_YOUR ASSIGNMENT_
Repeat the span of the entries below that starts at the line with "Screen dimensions: 184x256" and ends at the line with "Given: Toggle checkbox for poll option C", nothing more. Skip the pictures.

_SOURCE RECORDS_
┌────────

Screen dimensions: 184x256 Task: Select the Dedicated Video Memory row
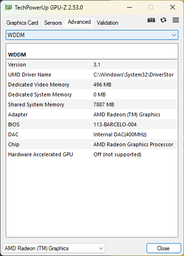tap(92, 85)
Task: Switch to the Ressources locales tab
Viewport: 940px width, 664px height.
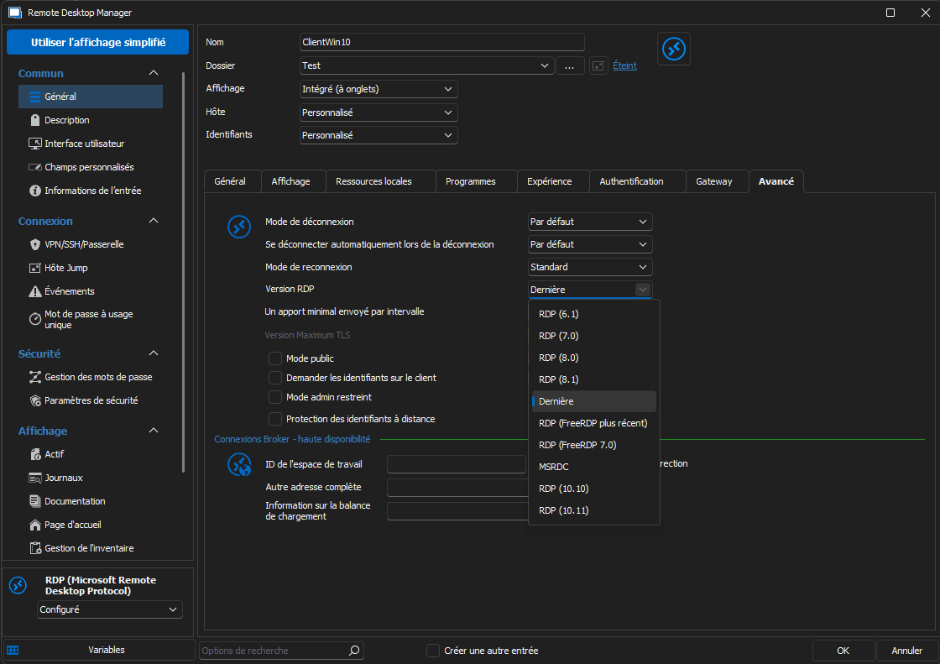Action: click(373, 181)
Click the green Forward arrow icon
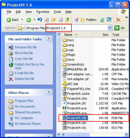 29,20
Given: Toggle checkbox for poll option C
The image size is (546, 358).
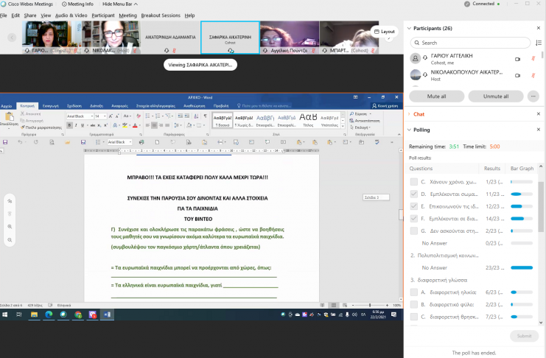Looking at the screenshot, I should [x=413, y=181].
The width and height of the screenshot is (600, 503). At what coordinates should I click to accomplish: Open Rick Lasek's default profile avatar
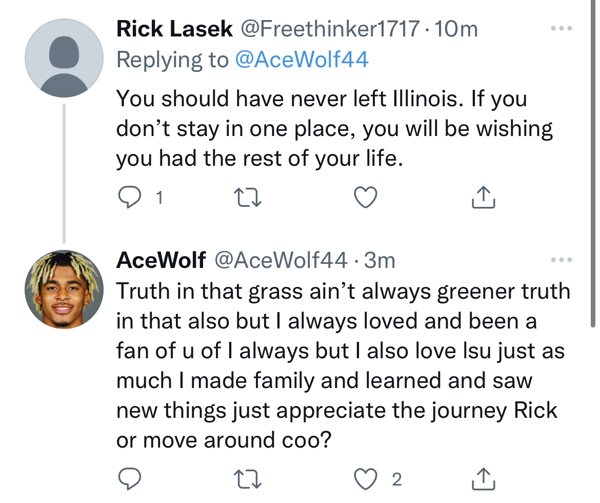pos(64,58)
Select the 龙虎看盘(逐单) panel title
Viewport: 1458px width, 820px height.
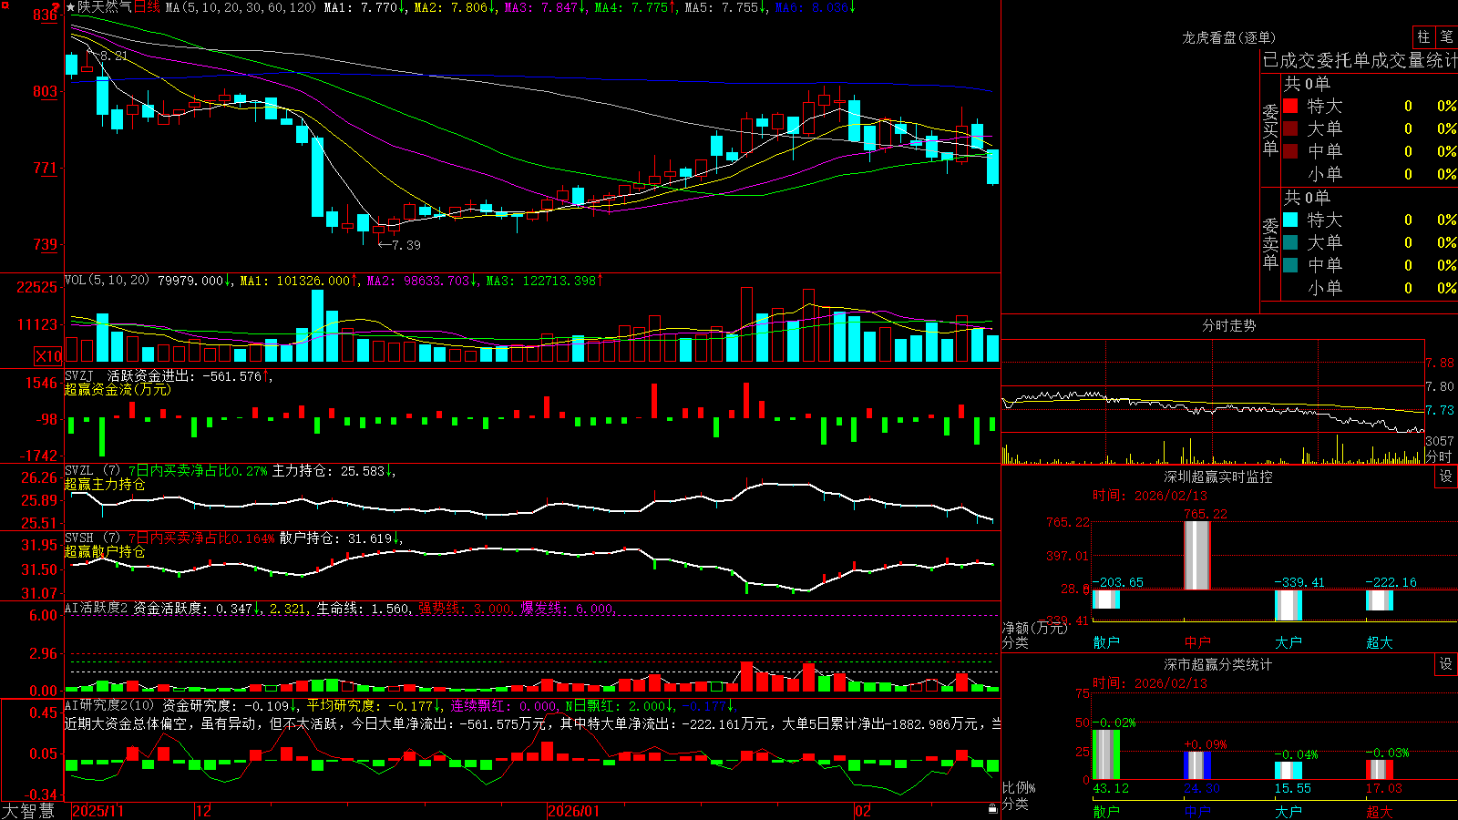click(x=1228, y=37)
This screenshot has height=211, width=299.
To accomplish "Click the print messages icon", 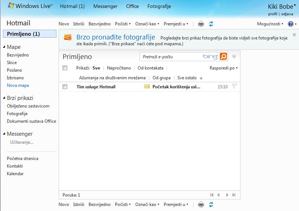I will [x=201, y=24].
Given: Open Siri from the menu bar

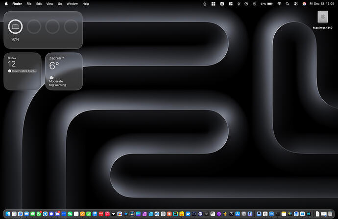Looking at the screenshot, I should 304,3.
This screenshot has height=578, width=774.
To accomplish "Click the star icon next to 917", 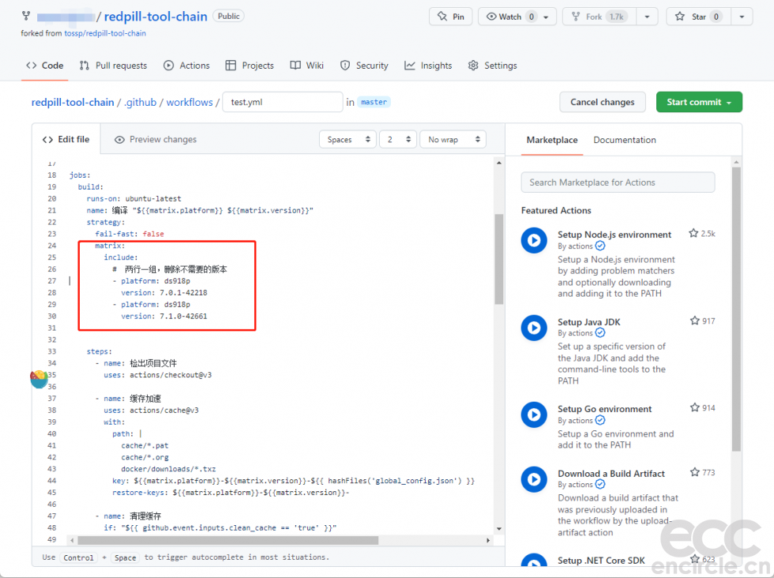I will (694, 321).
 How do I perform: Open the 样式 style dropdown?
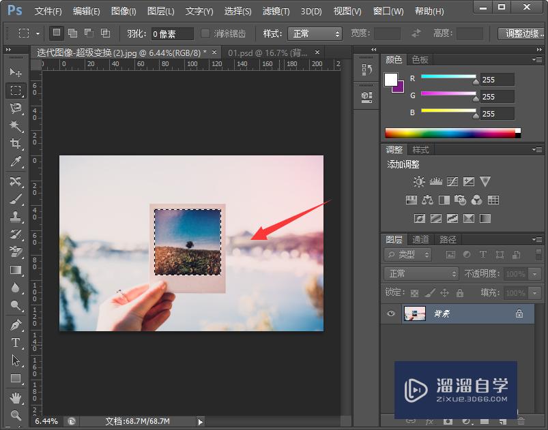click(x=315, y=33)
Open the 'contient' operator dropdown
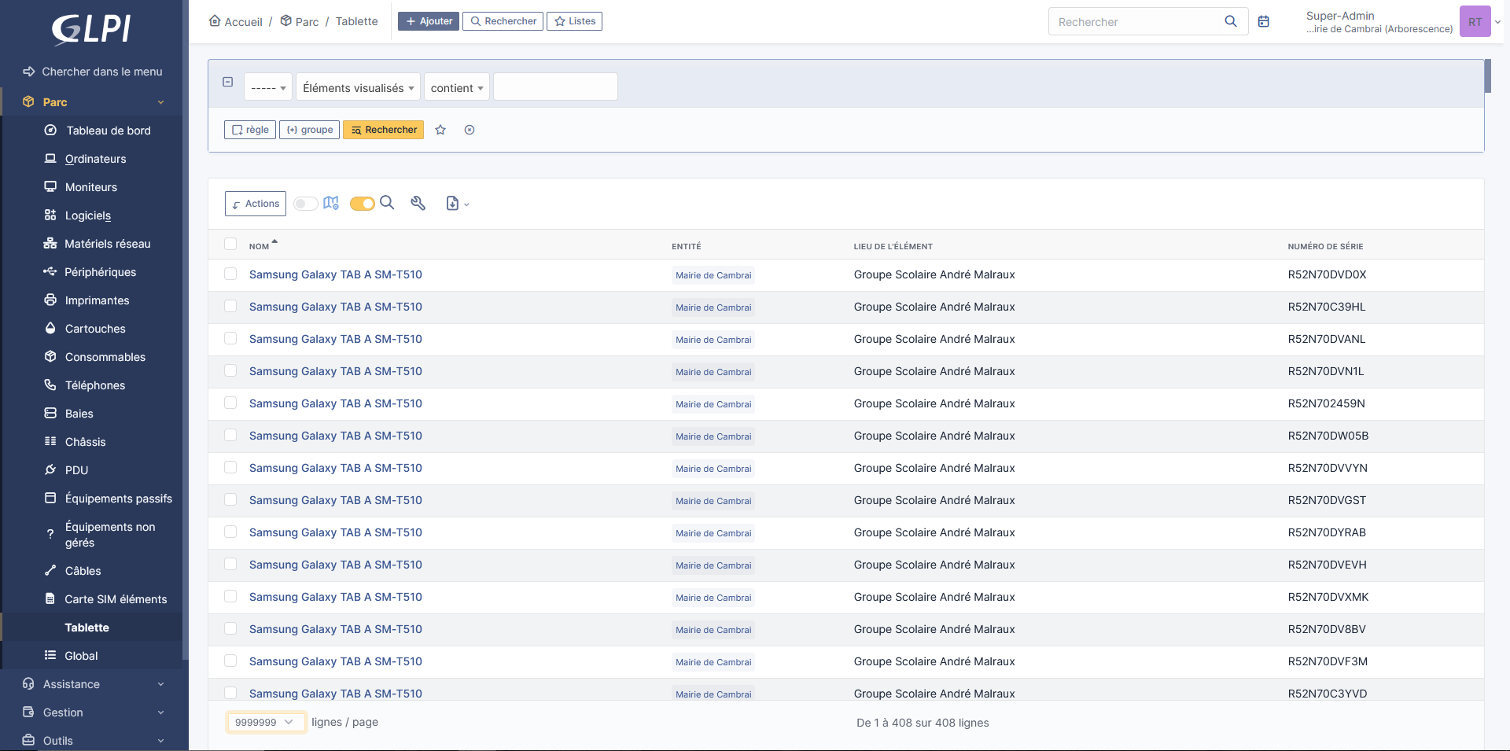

└────────
┌────────

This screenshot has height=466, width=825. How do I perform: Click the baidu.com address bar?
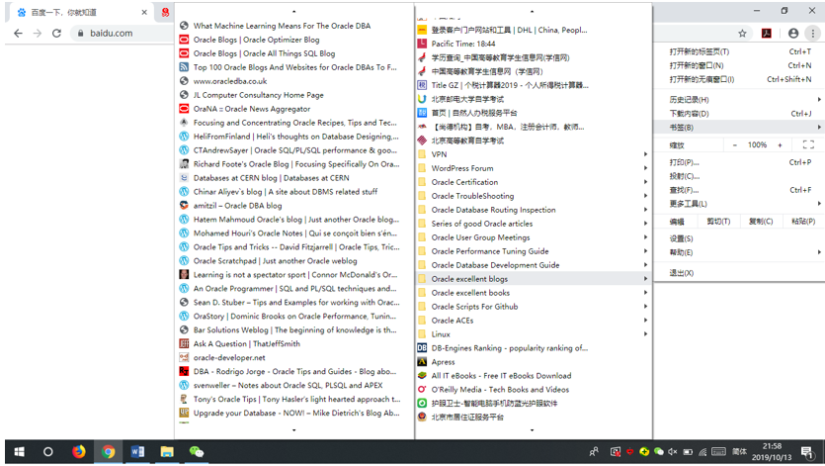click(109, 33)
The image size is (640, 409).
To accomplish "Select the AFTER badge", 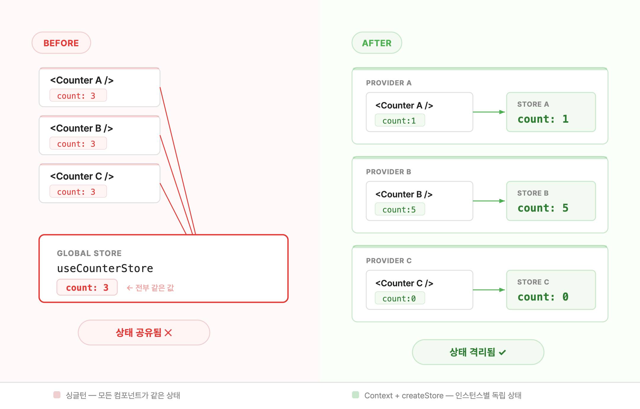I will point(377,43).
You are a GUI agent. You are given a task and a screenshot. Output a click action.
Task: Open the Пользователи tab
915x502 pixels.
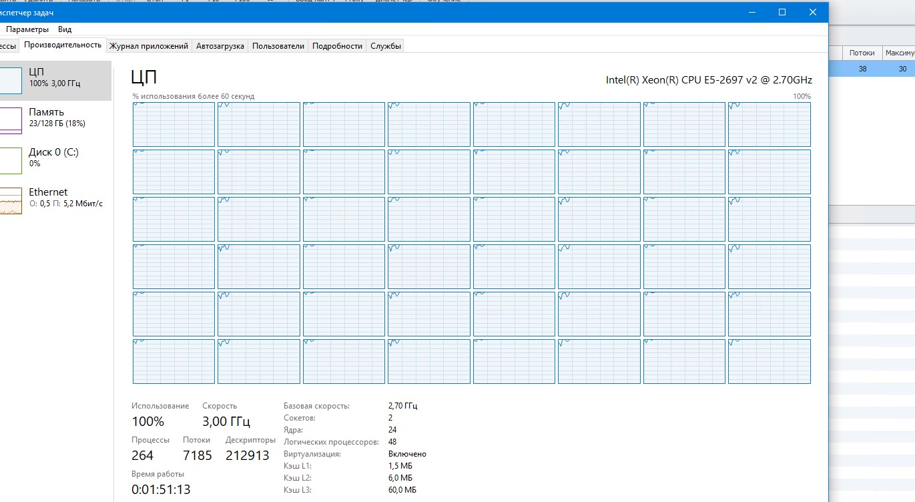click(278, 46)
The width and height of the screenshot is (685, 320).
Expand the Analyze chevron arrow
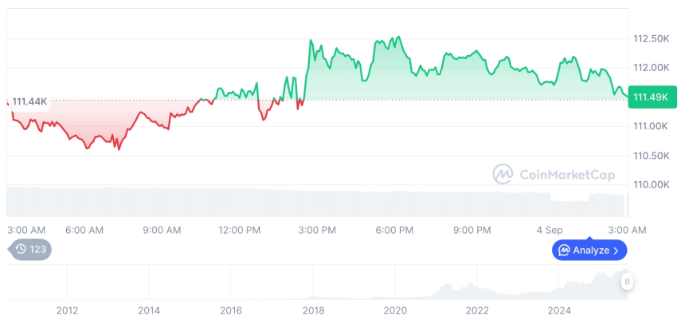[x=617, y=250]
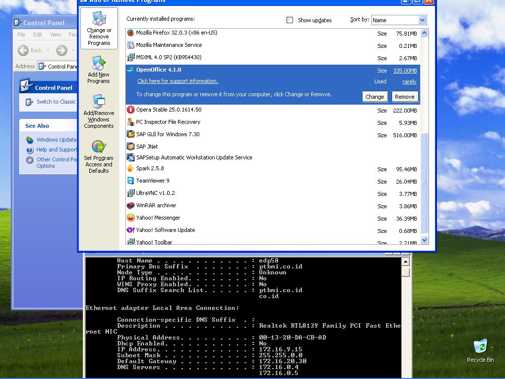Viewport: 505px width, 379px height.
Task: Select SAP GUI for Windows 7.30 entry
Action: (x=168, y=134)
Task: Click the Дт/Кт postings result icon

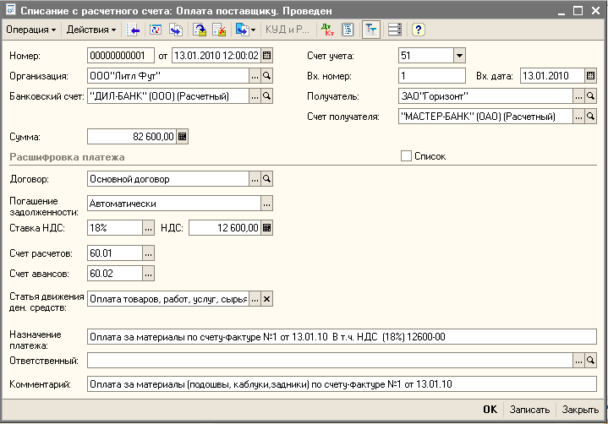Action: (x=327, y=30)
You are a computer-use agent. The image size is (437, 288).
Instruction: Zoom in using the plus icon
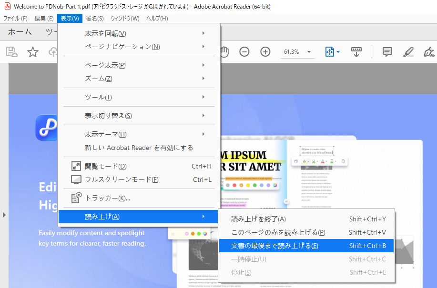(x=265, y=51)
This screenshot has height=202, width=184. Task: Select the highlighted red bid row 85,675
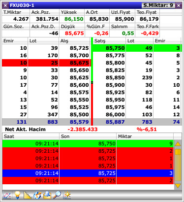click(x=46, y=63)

└────────

_RESULT_
Screen dimensions: 184x256 Task: Select the Dedicated Video Memory row
tap(92, 85)
Task: Switch to the Ressources locales tab
Viewport: 940px width, 664px height.
Action: click(373, 181)
Click the green Forward arrow icon
 29,20
Given: Toggle checkbox for poll option C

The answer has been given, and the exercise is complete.